**TASK**: The answer should consist of every line in the material below that has the word "computer".
______________________________
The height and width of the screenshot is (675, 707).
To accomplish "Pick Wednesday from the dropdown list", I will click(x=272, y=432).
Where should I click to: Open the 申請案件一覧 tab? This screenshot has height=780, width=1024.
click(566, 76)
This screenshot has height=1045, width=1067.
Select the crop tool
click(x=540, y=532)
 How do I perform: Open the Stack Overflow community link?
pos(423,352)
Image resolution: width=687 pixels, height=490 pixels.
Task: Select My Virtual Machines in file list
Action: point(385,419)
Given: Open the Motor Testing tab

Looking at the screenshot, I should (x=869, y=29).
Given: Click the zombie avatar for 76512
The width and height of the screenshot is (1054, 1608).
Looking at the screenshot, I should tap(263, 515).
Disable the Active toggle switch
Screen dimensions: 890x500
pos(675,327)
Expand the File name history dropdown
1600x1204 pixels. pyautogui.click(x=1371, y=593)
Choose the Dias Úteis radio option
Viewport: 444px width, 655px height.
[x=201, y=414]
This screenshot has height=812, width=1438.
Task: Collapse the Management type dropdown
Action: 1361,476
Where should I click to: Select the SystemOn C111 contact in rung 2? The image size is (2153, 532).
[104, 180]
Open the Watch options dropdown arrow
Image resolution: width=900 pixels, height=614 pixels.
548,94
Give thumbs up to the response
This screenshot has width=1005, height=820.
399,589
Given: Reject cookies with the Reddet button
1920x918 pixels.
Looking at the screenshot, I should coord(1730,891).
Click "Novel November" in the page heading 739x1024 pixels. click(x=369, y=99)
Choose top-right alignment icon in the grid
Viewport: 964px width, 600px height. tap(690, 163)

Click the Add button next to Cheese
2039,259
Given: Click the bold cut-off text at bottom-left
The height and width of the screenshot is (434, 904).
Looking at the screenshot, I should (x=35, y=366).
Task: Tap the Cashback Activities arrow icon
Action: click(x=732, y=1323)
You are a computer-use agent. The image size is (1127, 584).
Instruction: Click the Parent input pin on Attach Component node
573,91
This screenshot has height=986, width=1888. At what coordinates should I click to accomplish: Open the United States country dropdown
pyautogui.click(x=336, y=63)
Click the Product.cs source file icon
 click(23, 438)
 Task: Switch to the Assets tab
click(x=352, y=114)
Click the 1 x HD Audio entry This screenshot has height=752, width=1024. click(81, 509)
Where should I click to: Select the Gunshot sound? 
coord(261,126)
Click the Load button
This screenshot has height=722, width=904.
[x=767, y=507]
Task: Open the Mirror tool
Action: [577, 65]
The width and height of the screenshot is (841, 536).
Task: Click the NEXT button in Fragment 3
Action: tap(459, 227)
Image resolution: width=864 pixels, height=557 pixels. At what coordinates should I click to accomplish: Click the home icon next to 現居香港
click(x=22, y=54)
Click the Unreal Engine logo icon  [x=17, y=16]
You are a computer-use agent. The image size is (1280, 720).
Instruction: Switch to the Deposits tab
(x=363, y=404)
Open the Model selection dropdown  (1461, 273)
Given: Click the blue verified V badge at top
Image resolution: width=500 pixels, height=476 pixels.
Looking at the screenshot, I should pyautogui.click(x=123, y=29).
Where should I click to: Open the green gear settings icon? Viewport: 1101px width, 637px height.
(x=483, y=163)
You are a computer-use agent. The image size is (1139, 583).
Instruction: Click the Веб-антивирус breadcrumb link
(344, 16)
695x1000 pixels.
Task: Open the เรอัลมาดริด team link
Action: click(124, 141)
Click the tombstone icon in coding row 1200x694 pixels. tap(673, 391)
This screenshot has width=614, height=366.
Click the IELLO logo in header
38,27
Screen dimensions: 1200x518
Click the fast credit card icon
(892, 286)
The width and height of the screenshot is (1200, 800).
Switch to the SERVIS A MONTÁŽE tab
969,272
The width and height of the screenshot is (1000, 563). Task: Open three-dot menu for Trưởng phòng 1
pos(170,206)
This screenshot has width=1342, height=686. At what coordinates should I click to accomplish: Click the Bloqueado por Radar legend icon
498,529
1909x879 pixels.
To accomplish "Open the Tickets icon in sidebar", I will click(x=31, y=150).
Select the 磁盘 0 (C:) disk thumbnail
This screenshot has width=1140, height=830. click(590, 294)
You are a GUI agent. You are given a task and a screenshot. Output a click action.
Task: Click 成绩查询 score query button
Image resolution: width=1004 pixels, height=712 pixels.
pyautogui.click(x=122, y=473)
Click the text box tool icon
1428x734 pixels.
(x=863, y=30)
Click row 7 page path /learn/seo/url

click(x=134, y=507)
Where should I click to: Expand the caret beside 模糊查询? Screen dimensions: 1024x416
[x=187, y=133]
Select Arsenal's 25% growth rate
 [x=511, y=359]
______________________________
**THE COMPLETED TASK**:
You are a computer-use agent. The image size is (1127, 584).
You are a computer-use agent. The image size is (1280, 720).
You are a computer-use agent. The image size is (1139, 583).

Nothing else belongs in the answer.